Por que cargas d'agua a distribuição do dinheiro do Elon Musk deveria ser igualitária? Em primeiro lugar, ninguém está distribuindo nada. As pessoas investem na SpaceX porque querem ganhar mais, logo ali à frente. Alguns compram por fetiche, para dizer que são sócios do Musk. Mas é uma minoria. A maior parte acredita mesmo no negócio.

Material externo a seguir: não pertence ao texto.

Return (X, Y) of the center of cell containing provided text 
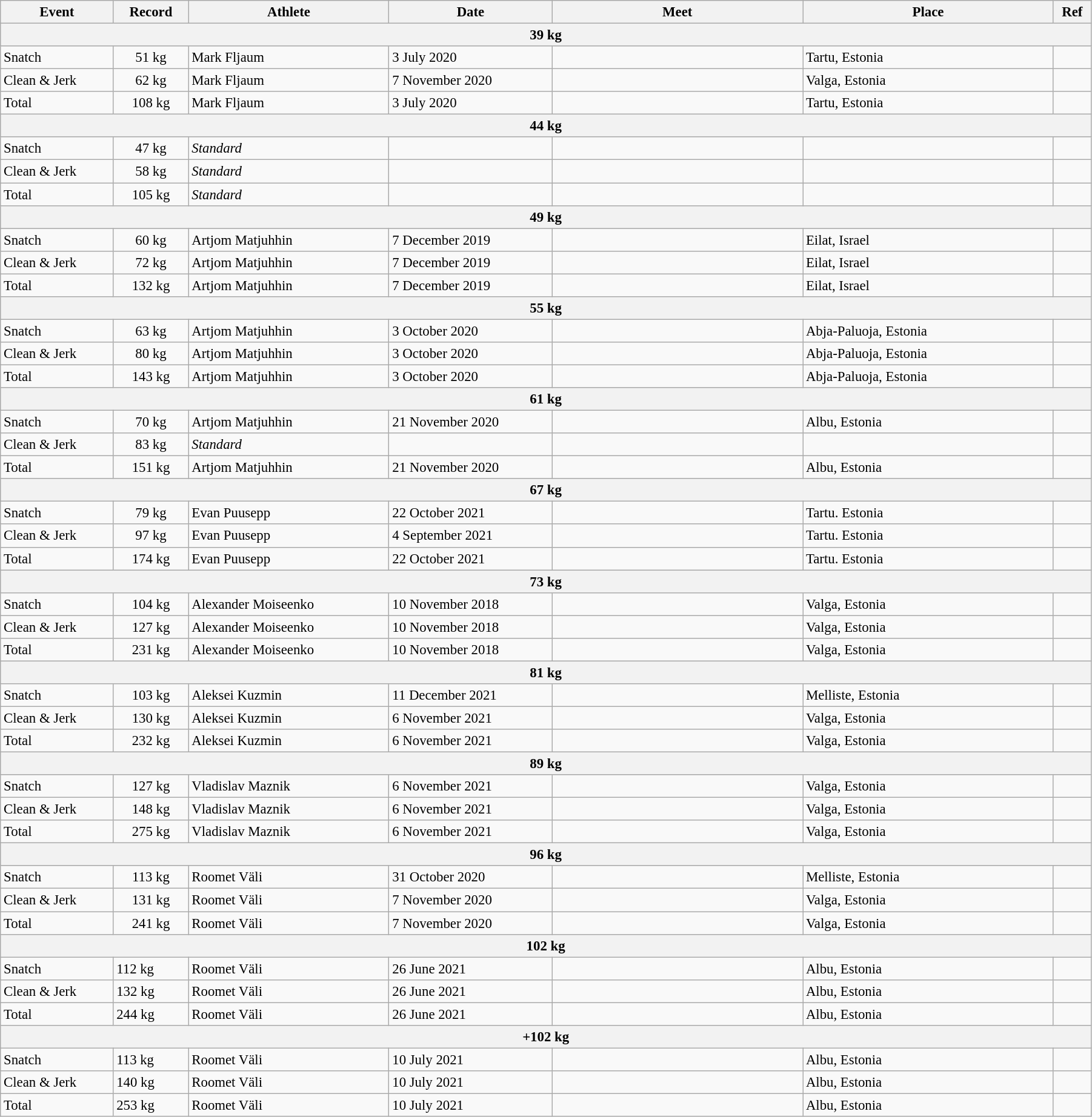
Record (151, 12)
140 kg (151, 1083)
70 kg (151, 422)
60 kg (151, 240)
80 kg (151, 354)
Ref (1072, 12)
148 kg (151, 810)
112 kg (151, 969)
275 kg (151, 832)
Date (470, 12)
31 October 2020 (470, 878)
131 kg (151, 901)
63 kg (151, 331)
62 kg (151, 81)
102 kg (546, 946)
4 September 2021 (470, 536)
55 kg (546, 308)
143 kg (151, 376)
104 kg (151, 604)
49 kg (546, 217)
105 kg (151, 195)
Meet (678, 12)
244 kg (151, 1014)
108 kg (151, 103)
79 kg (151, 513)
47 kg (151, 148)
Athlete (288, 12)
58 kg (151, 171)
97 kg (151, 536)
Place (928, 12)
241 kg (151, 924)
151 kg (151, 468)
253 kg (151, 1105)
232 kg (151, 741)
96 kg (546, 855)
89 kg (546, 764)
174 kg (151, 559)
72 kg (151, 262)
130 kg (151, 718)
39 kg (546, 35)
44 kg (546, 126)
67 kg (546, 490)
51 kg (151, 58)
231 kg (151, 650)
+102 kg (546, 1037)
Event (57, 12)
61 kg (546, 399)
11 December 2021 (470, 696)
83 kg (151, 445)
103 kg (151, 696)
73 kg (546, 582)
81 kg (546, 673)
Search for the cell housing the specified text and yield its [X, Y] center coordinate. 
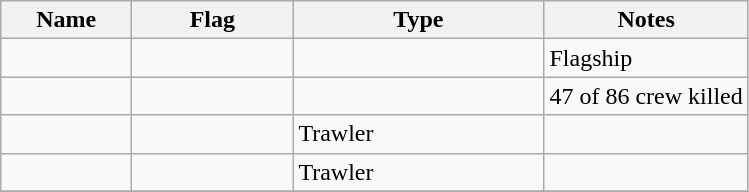
47 of 86 crew killed [646, 96]
Notes [646, 20]
Flag [212, 20]
Flagship [646, 58]
Name [66, 20]
Type [418, 20]
Extract the [X, Y] coordinate from the center of the cell holding the provided text.  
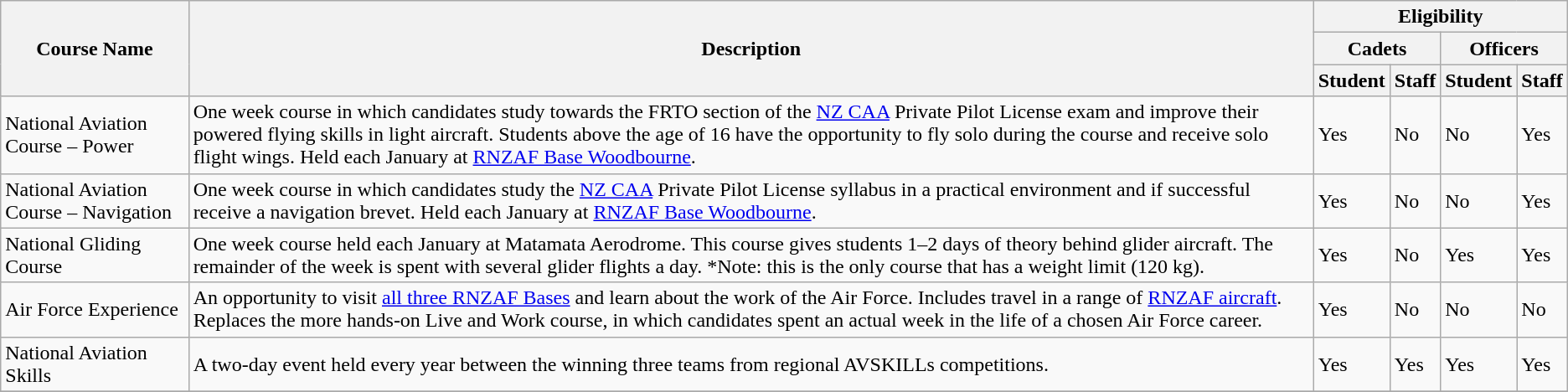
Eligibility [1441, 17]
National Aviation Course – Navigation [95, 201]
National Gliding Course [95, 255]
National Aviation Course – Power [95, 135]
Course Name [95, 49]
National Aviation Skills [95, 364]
Officers [1504, 49]
Cadets [1377, 49]
Air Force Experience [95, 310]
Description [750, 49]
A two-day event held every year between the winning three teams from regional AVSKILLs competitions. [750, 364]
Determine the [X, Y] coordinate at the center of the cell enclosing the given text.  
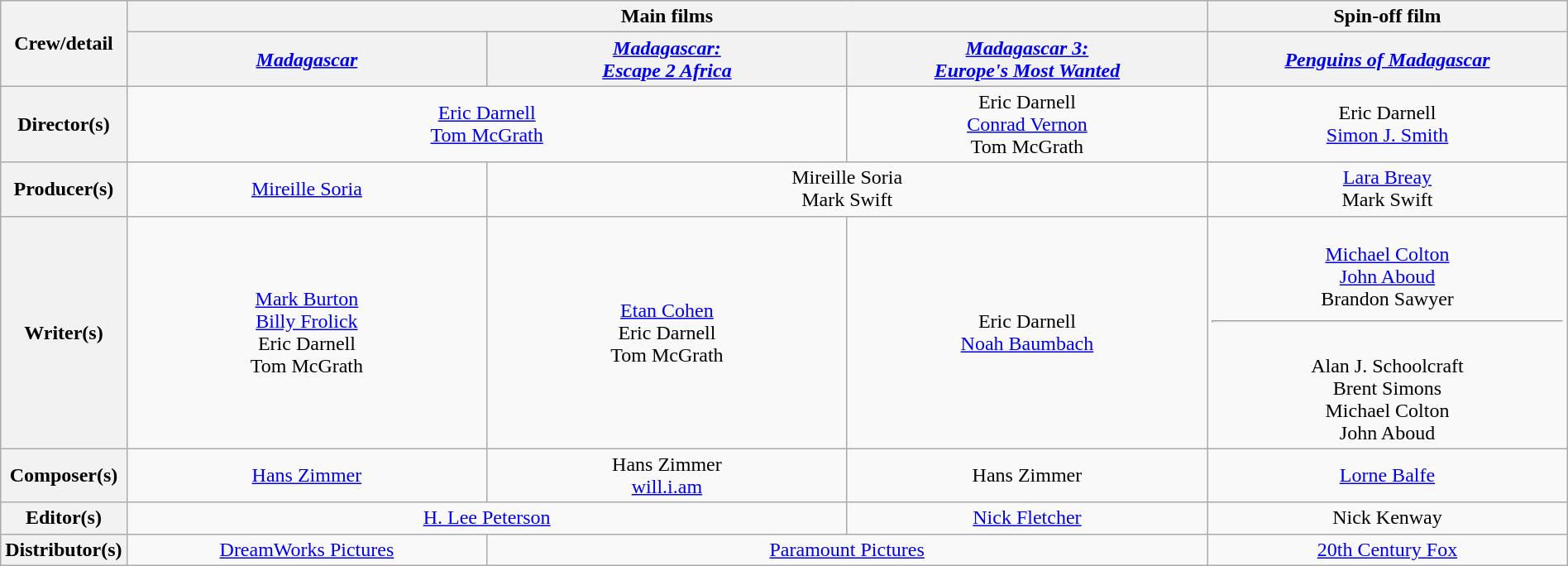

Na abertura do IPO, Musk disse que só dava 10% de chances de sobrevivência, no início da empresa. Hoje ela é líder absoluta da corrida espacial. Tem a maior constelação de satélites em órbita e mais de 50% dos lançamentos espaciais do planeta. E faz isso não porque tem amigos em Washington (o que não seria difícil), por causa da "desigualdade global", ou porque "as regras do sistema favorecem", como escuto no besteirol midiático. Faz isso porque criou foguetes reutilizáveis. Que vão ao espaço, dão marcha ré e retornam suavemente à base de lançamento. E porque trabalham para fundar uma colônia com um milhão de pessoas em Marte até a metade do século. Foi por isso que este sujeito estranho criou a empresa, em 2002, indo a uma feira de foguetes amadores, na Califórnia. E reafirmou isso na sexta-feira, falando em uma humanidade "multiplanetária". E se alguém rir dessas coisas, sugiro que dê uma disfarçada. O sujeito que diz estas coisas acorda, por estes dias, com um trilhão na conta e - literalmente - um universo aberto de possibilidades à frente. De modo que o melhor é parar e quem sabe revisar alguns velhos preconceitos.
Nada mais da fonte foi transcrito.